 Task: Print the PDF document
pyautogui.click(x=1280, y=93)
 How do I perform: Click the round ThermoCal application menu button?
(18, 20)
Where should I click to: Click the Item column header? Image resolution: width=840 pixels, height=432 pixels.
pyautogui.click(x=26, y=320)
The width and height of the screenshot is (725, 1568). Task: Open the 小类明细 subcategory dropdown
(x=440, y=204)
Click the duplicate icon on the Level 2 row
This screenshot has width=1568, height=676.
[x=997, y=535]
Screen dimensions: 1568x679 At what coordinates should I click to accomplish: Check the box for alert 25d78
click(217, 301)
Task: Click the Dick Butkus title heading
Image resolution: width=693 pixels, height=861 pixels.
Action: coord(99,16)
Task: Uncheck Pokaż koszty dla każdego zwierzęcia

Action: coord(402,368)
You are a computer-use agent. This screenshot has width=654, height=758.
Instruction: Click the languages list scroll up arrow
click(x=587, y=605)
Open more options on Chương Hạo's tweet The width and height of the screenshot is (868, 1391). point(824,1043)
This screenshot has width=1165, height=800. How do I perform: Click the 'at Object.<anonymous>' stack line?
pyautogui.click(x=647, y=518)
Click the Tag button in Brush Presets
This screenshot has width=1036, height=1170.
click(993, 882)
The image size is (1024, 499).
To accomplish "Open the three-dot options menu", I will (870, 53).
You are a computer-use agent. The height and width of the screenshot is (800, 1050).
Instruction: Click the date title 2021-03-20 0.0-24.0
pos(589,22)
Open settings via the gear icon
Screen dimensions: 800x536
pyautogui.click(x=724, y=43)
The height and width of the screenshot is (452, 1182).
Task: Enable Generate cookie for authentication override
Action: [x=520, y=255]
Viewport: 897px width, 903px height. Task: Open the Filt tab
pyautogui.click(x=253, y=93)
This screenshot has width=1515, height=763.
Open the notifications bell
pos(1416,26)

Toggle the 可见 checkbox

Aim of the exercise: Recast the lines of the data above as a Markdown table with the columns "Row" and "Line," beginning at the line that contains "Screen dimensions: 1568x679" and stopping after the last line of the data. Number each row and leave out blank lines.

Output for this task:
| Row | Line |
|---|---|
| 1 | Screen dimensions: 1568x679 At what coordinates should I click to accomplish: Check the box for alert 25d78 |
| 2 | click(217, 301) |
| 3 | Task: Click the Dick Butkus title heading |
| 4 | Image resolution: width=693 pixels, height=861 pixels. |
| 5 | Action: coord(99,16) |
| 6 | Task: Uncheck Pokaż koszty dla każdego zwierzęcia |
| 7 | Action: coord(402,368) |
| 8 | You are a computer-use agent. This screenshot has width=654, height=758. |
| 9 | Instruction: Click the languages list scroll up arrow |
| 10 | click(x=587, y=605) |
| 11 | Open more options on Chương Hạo's tweet The width and height of the screenshot is (868, 1391). point(824,1043) |
| 12 | This screenshot has width=1165, height=800. How do I perform: Click the 'at Object.<anonymous>' stack line? |
| 13 | pyautogui.click(x=647, y=518) |
| 14 | Click the Tag button in Brush Presets |
| 15 | This screenshot has width=1036, height=1170. |
| 16 | click(993, 882) |
| 17 | The image size is (1024, 499). |
| 18 | To accomplish "Open the three-dot options menu", I will (870, 53). |
| 19 | You are a computer-use agent. The height and width of the screenshot is (800, 1050). |
| 20 | Instruction: Click the date title 2021-03-20 0.0-24.0 |
| 21 | pos(589,22) |
| 22 | Open settings via the gear icon |
| 23 | Screen dimensions: 800x536 |
| 24 | pyautogui.click(x=724, y=43) |
| 25 | The height and width of the screenshot is (452, 1182). |
| 26 | Task: Enable Generate cookie for authentication override |
| 27 | Action: [x=520, y=255] |
| 28 | Viewport: 897px width, 903px height. Task: Open the Filt tab |
| 29 | pyautogui.click(x=253, y=93) |
| 30 | This screenshot has width=1515, height=763. |
| 31 | Open the notifications bell |
| 32 | pos(1416,26) |
| 33 | Toggle the 可见 checkbox |